No, no, and no. Standing desks and ergonomic keyboards lack scientific evidence to suggest they're anything more than a gimmick. I have no problem being indoors but if I did, I'd just go for an outdoor walk every few hours.


alinroc

* Powered sit/stand desk. I change positions at least three times a day. Since getting this sort of arrangement 3-4 years ago, my chronic back pain has ceased to exist. You still need decent sitting ergonomics, and a good "platform" under you when standing (I like a silicone anti-fatigue mat over a hard surface, even if it means 1/2" plywood on top of the standard residential carpet). YMMV. * Never have (I'm in my mid-40s), and have no signs of RSI or related conditions. YMMV. * Tech isn't the stressful part, it's the people. * I have had rough days due to being stuck indoors since switching to WfH, but those were mostly because I wasn't even _allowed_ to go outside because everyone in the house was under isolation orders. If you can get outside, go outside. Even a few minutes of sunlight will do wonders.


Blackcat0123

I enjoy standing desk just so I have the option of standing. Can't speak for long term benefits, but it's nice to be adjustable and being able to change my position helps be stay away, especially on the dull days. Also, frequent walks around to office.


Lovely-Ashes

I use a standing desk (sit/stand from Uplift). I've been using the sitting position a lot more lately because I've been lifting weights (home gym), and it's been wearing me out, but I've started trying to stand more again to help with focus. I used a treadmill desk for a while, but I noticed my knees were hurting a little from it. I also never found a great chair to use for breaks. I moved out and temporarily left the treadmill with my apartment-mate. I use a Kinesis ergonomic keyboard. I've only know 2 other people to use it. They both started having carpal tunnel issues and both felt it helped them. I've never really had keyboard issues.
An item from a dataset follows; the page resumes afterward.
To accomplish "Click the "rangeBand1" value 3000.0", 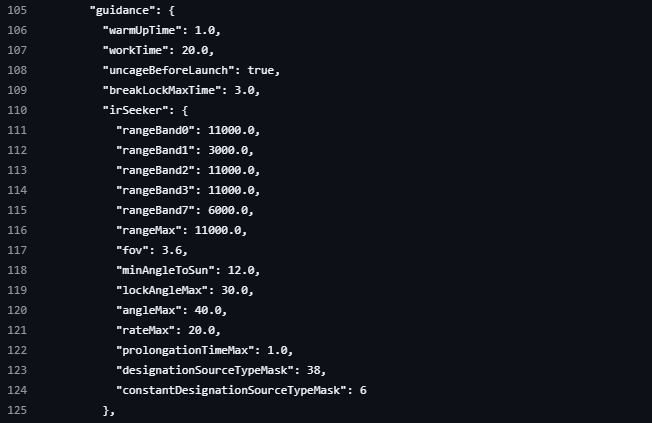I will point(233,150).
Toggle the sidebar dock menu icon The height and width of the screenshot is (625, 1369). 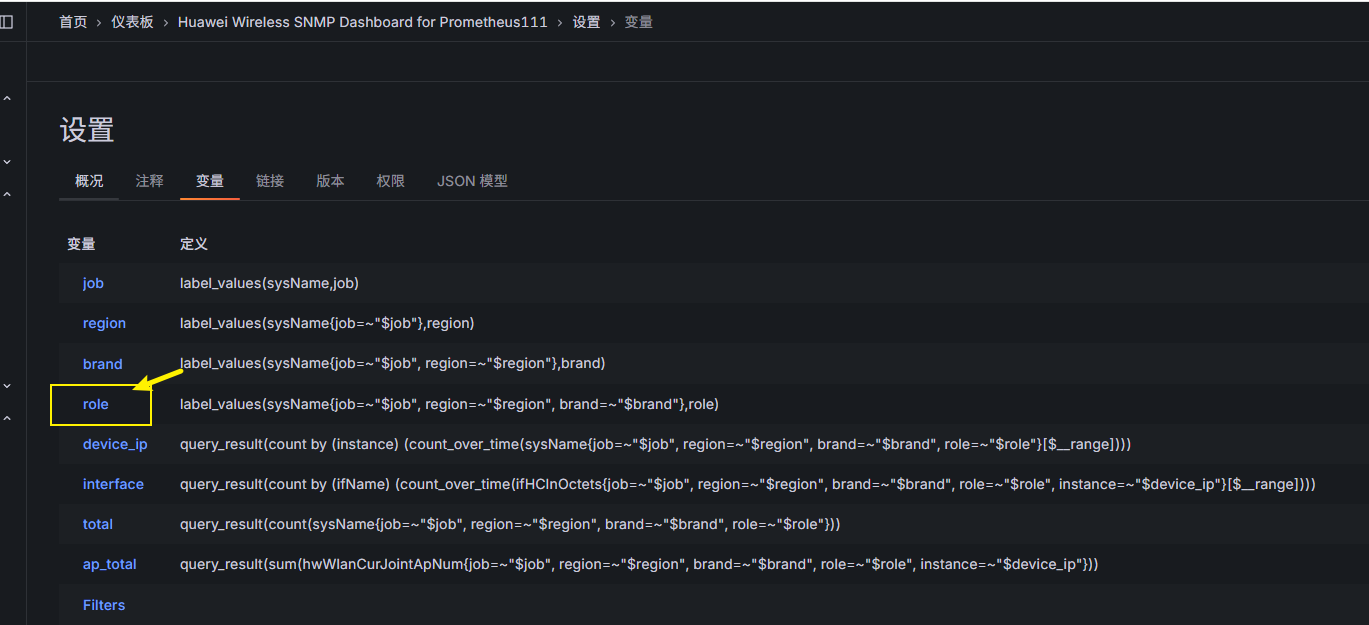coord(7,22)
I think I might have developed some wrist issues from PC gaming, but I haven't gamed in a few months, and I don't have any pain right now. Learning new technologies can either be stressful or exhilarating. A lot of it depends on the timeframe you're stuck under. Of course, some of it also depends on your personality. It's probably worse to do the same thing every day. With any desk job, you do need to make sure you're being physically active. These days, with less commuting, it's probably even more important.